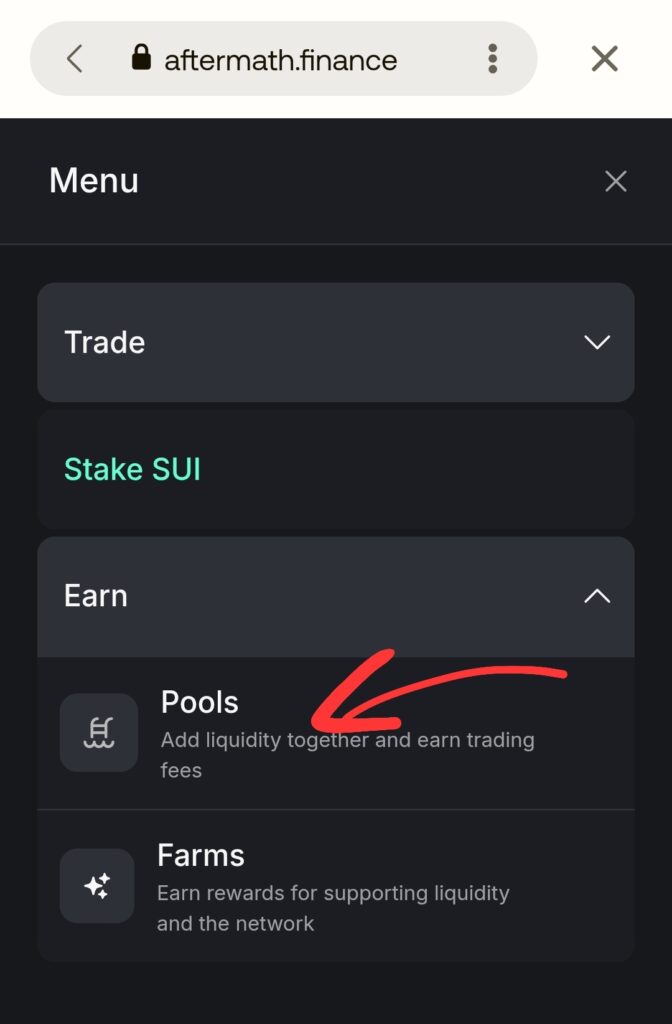672x1024 pixels.
Task: Open the Stake SUI menu item
Action: click(x=132, y=469)
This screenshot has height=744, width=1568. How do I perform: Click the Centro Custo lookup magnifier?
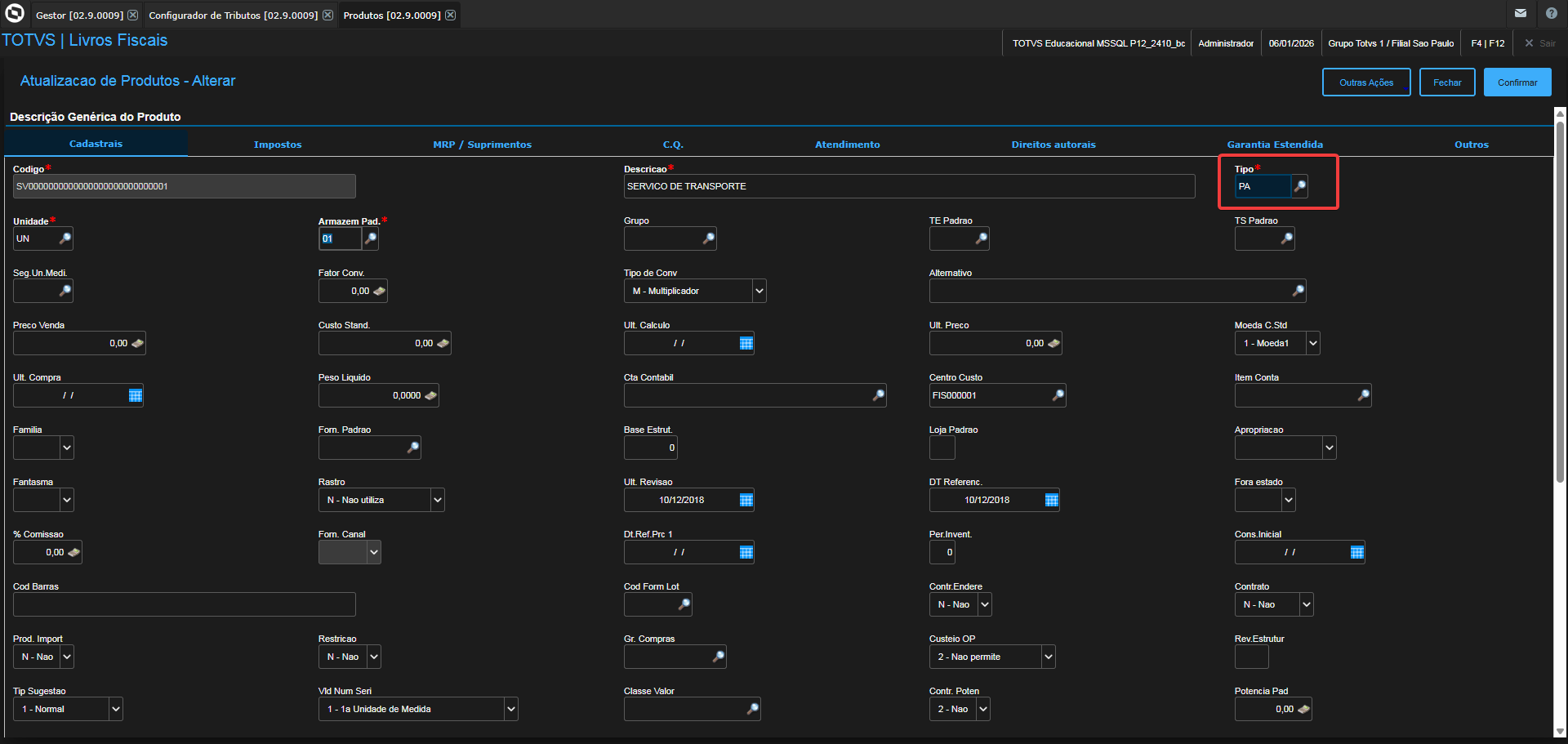(1058, 395)
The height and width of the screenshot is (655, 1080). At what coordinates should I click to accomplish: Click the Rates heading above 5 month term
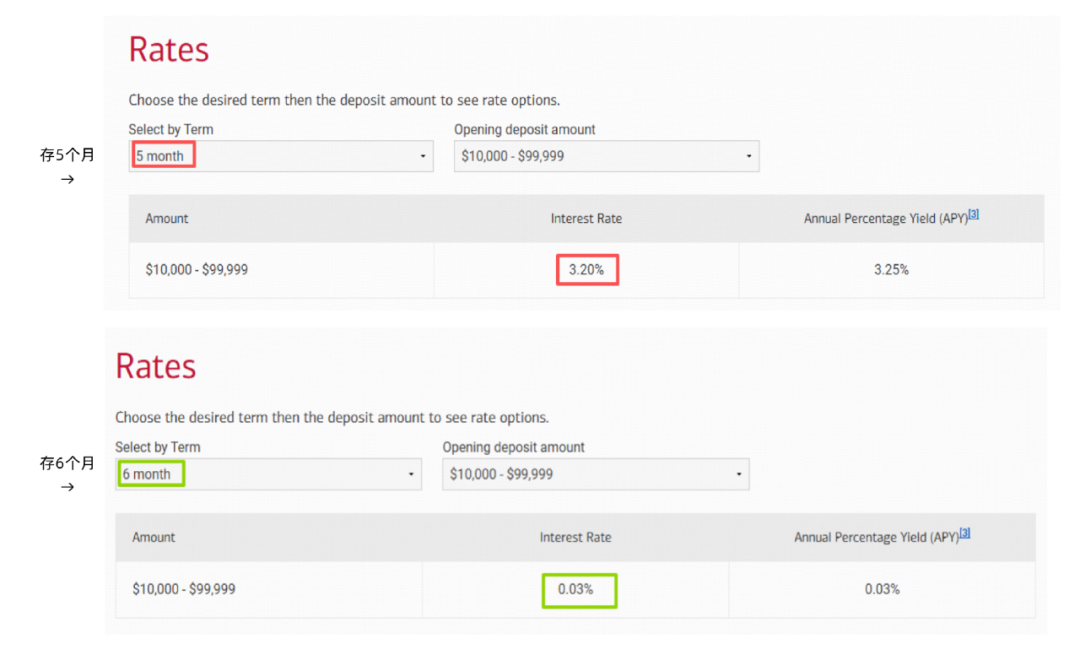169,49
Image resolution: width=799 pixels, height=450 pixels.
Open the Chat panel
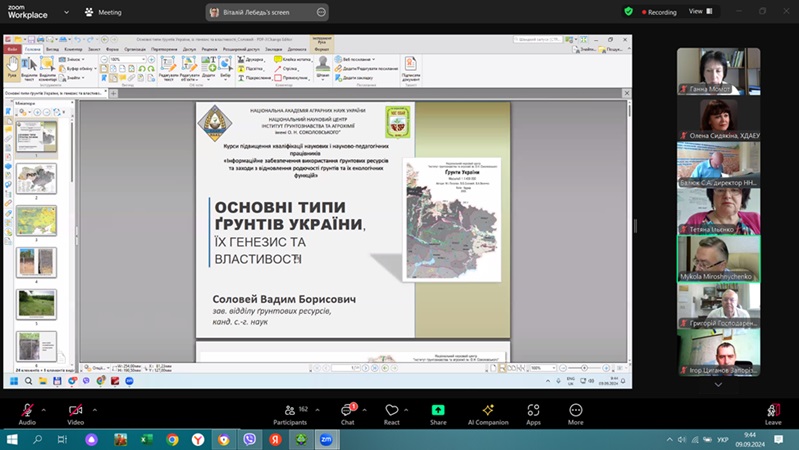pyautogui.click(x=347, y=410)
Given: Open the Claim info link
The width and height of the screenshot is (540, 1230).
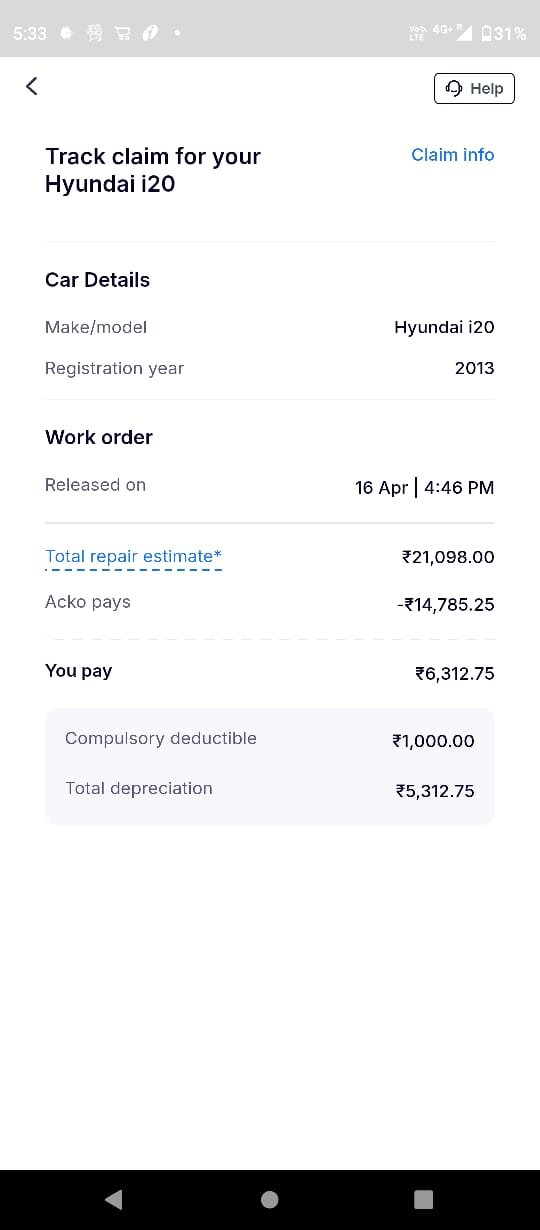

## YOUR GOAL
Copy all the lines above, substituting "image" for every "screenshot" and changing nothing else. Leave out the pictures.

## RESULT OF THE TASK
672x1024 pixels.
Task: Open the Stake SUI menu item
Action: click(x=132, y=469)
This image has height=744, width=1568. How do I perform: Click the Centro Custo lookup magnifier?
(1058, 395)
The height and width of the image is (655, 1080). At what coordinates should I click to accomplish: Click the Rates heading above 5 month term
169,49
Image resolution: width=799 pixels, height=450 pixels.
Open the Chat panel
pyautogui.click(x=347, y=410)
Given: Open the Claim info link
The width and height of the image is (540, 1230).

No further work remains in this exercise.